Lourdes vació, antes de contestar, la nueva copa que se había servido. Luego preguntó:
– ¿Es que cree que lo que hizo él lo haría alguien que no estuviese majareta?
– ¿Qué hizo?
Ella señaló el fondo del local. Era el único punto relativamente bien iluminado, de modo que se distinguía con cierta claridad lo que Lourdes estaba señalando. Era la reproducción de un cuadro que podía considerarse erótico, aunque con ese erotismo bendecido por la cultura que tienen las reproducciones de los cuadros antiguos. La cultura, pensaba Méndez, y el convencimiento general de que las mujeres que sirvieron de modelo ya no están en buen uso. Él no entendía apenas nada de pintura, y lo máximo que había llegado a aprender -hablando claro- era que las mujeres de Rubens estaban para darles un mordisco y las del Greco estaban para darles una limosna. Pero en sus largas noches de guardia, mientras leía a Henry Miller y a Pieyre de Mandiargues, había hecho algún descanso para hojear libros de arte, con la secreta esperanza de encontrar la reproducción de algún polvo ducal, o mejor, de alguna orgía eclesiástica. Sus recuerdos le aproximaron, por tanto, al nombre del cuadro que ahora tenía delante; le susurraron que era el famosoBaño de Diana, de Boucher, en el que se ve a una estupenda dama desnuda y sentada, con la pierna izquierda cruzada sobre la derecha, mientras otra dama, ésta en cuclillas, le mira los pies, quizá como preparación para acabar mirándole otra cosa. Pero había algo en aquel cuadro, en aquella reproducción barata, que llamó la atención de Méndez. No supo precisar bien qué era hasta que la propia Lourdes se lo dijo. Moviendo las caderas con una cadencia fatigada, de mujer que quiere dejar el oficio, susurró:
– ¿Usted cree que no hace falta estar loco? ¿Para qué tenía que emborronar el cuadro antes de irse? ¿Por qué a la mujer que está sentada, o sea la más cachonda, la que se ve mejor, le tenía que alargar con un bolígrafo el dedo de un pie? ¿Por qué el dedo que está al lado del pulgar lo tenía que dibujar de nuevo, alargándolo de esa manera, como si tuviera medio metro?

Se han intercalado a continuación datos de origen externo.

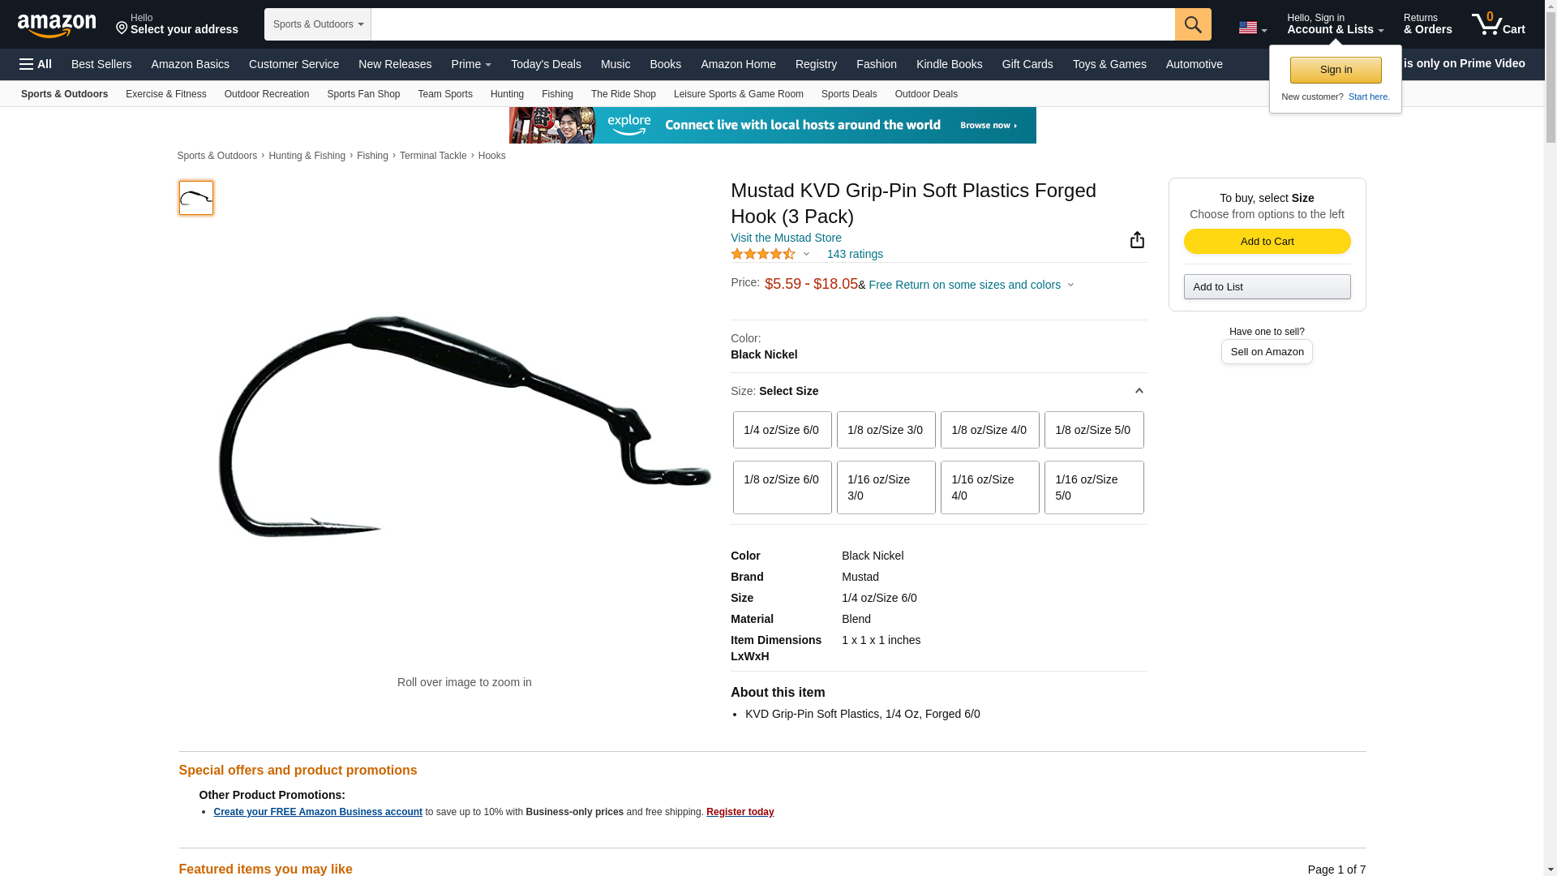Collapse the Size selection chevron

coord(1139,391)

Méndez no supo qué contestar.
La verdad era que él tampoco entendía nada.
Pero se le había secado la garganta. Con un hilo de voz, mientras miraba el cuadro de nuevo, preguntó:
– La verdad es que no tiene sentido. Pero, maldita sea… ¿y si lo tuviese?
Lourdes dijo con desgana:
– Usted también está majara. Definitivamente, le serviré una copa.